▸ **DATASET RECORDS**
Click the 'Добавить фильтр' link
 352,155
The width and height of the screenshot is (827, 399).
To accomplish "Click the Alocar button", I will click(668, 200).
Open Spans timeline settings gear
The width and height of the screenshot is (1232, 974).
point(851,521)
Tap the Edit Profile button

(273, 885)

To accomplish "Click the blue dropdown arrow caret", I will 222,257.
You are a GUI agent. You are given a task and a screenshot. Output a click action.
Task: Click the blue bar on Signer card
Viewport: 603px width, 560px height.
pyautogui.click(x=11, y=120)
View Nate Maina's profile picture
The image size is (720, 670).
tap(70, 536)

▸ **REQUIREMENT**
Pick out every line above that contains the word "accomplish" and copy it.

▸ **SOLUTION TO THIS TASK**
To accomplish "Click the Alocar button", I will click(668, 200).
To accomplish "Click the blue dropdown arrow caret", I will 222,257.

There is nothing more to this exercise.